─── GIVEN DATA ───
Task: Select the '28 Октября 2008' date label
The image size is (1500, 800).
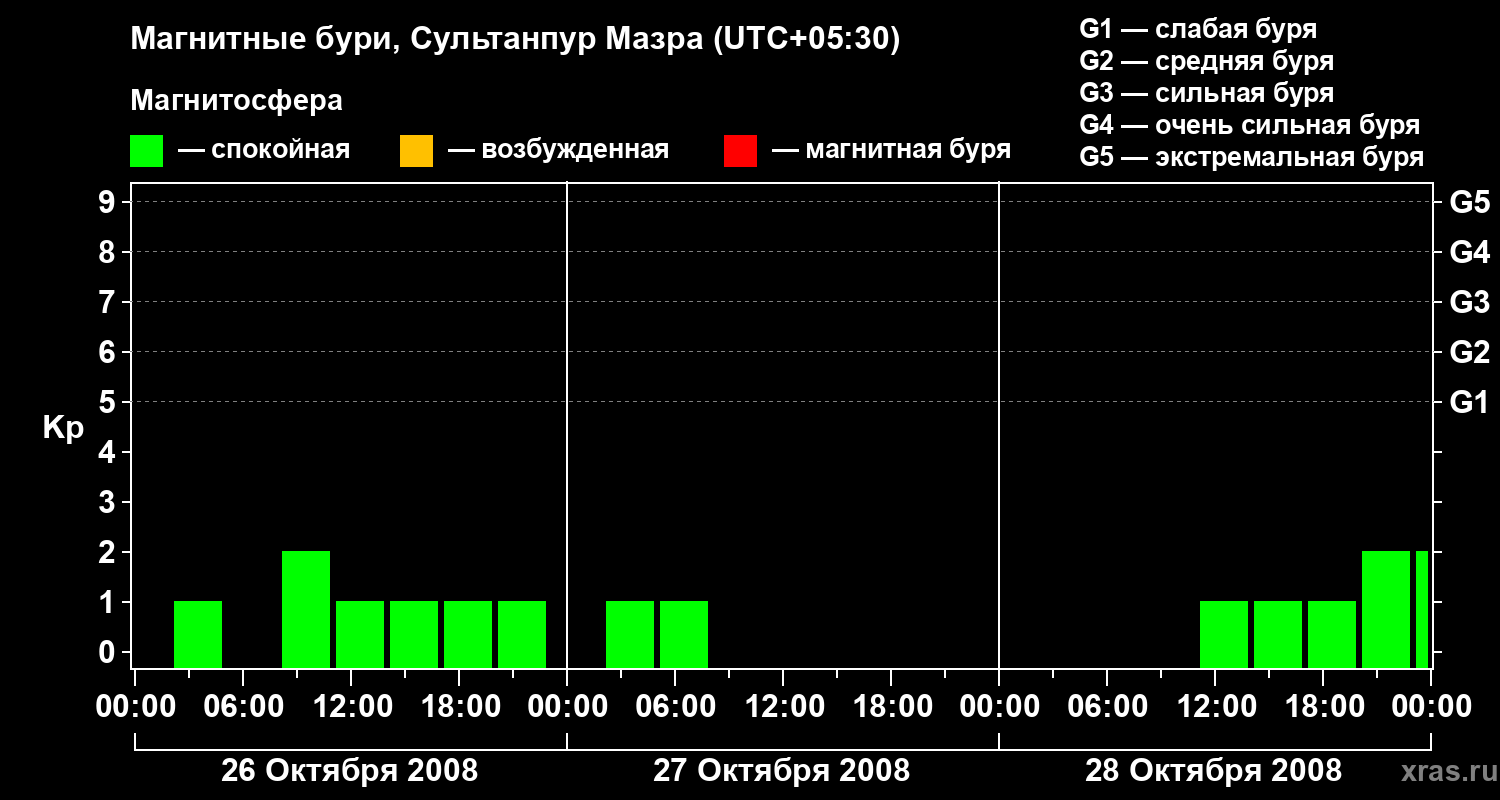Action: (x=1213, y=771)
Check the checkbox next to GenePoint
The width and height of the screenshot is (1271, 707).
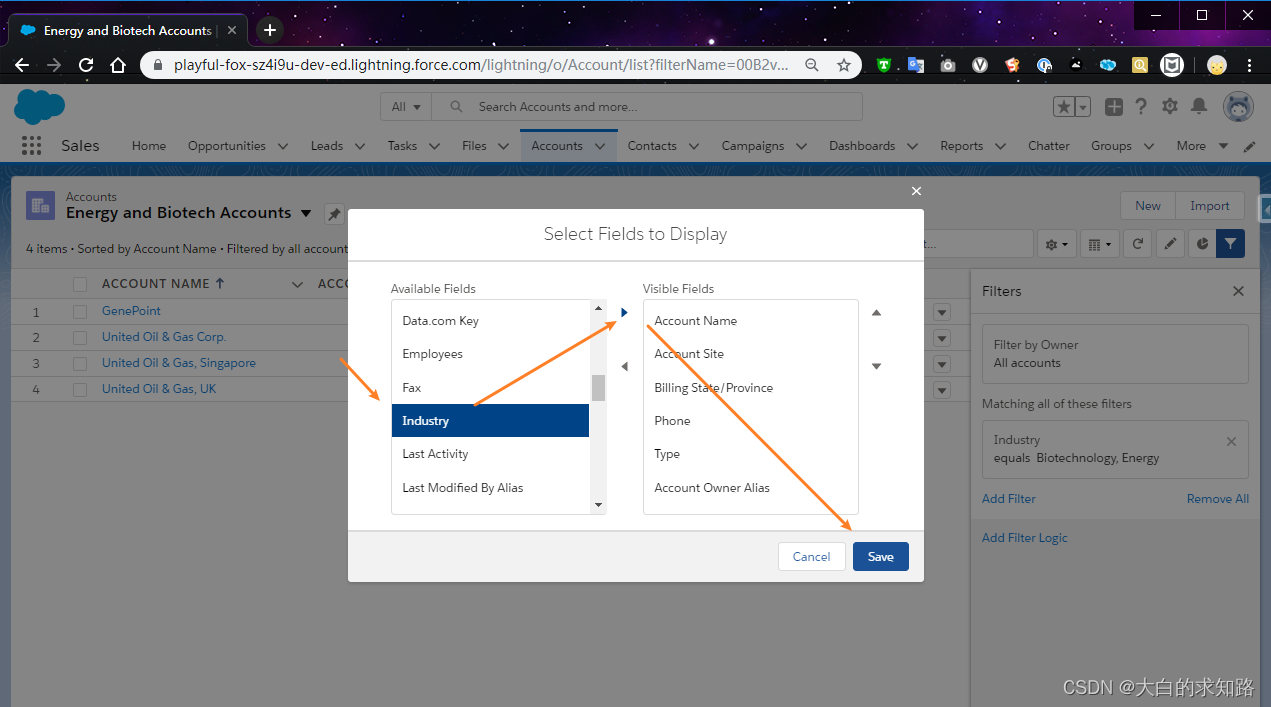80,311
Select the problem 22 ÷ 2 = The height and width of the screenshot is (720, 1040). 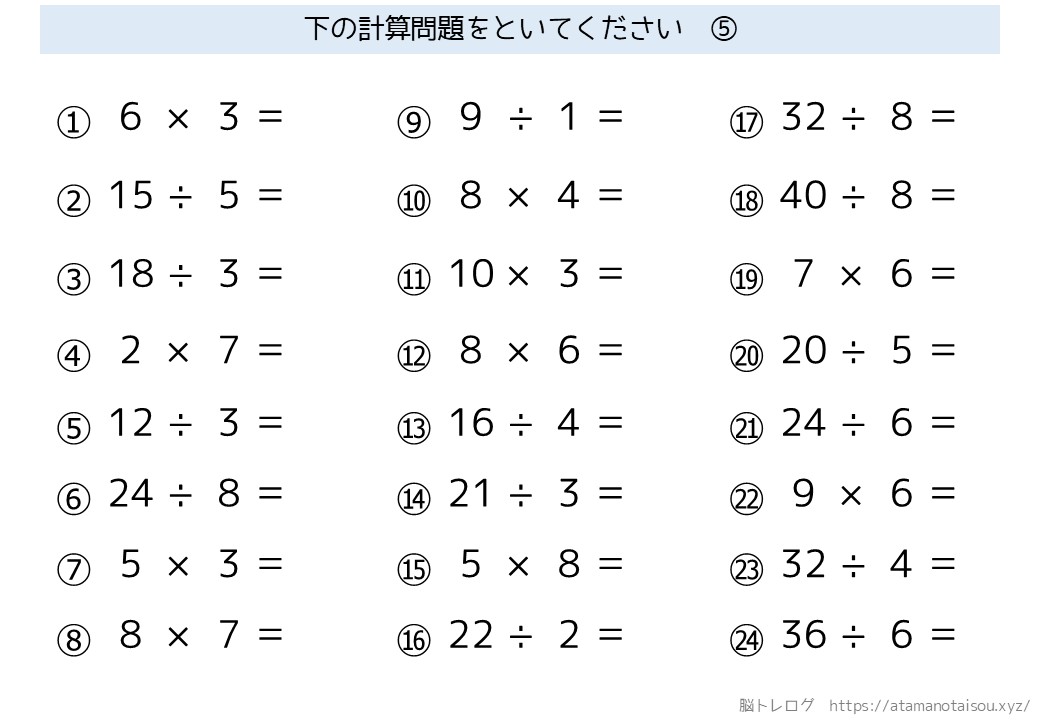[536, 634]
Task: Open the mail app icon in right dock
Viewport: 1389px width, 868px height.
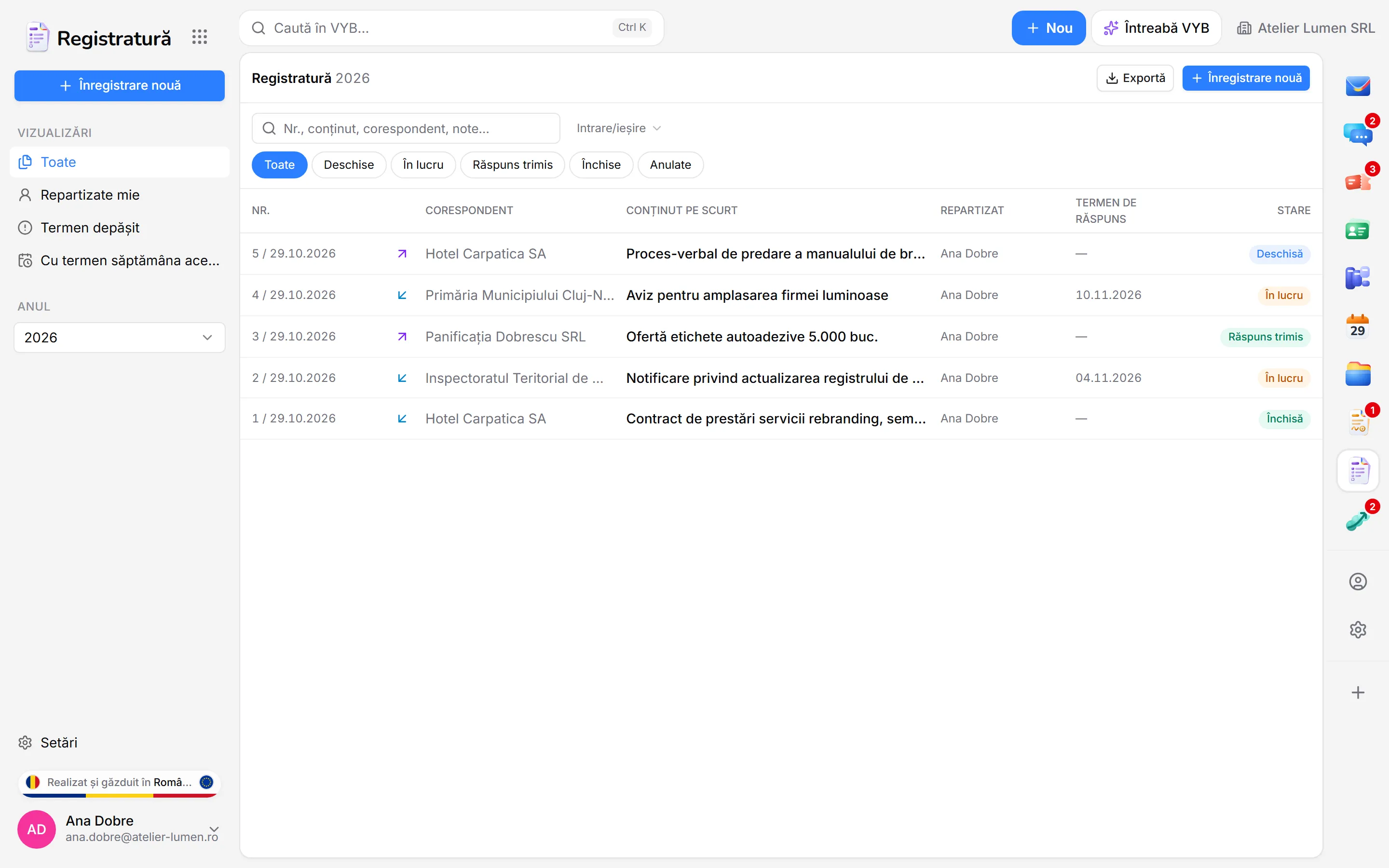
───
WHAT YOU NEED TO DO: Go through the material above, and wherever a line holds the word "Task", copy it.

OUTPUT OF THE EXERCISE:
Task: Select the '28 Октября 2008' date label
Task: Open the mail app icon in right dock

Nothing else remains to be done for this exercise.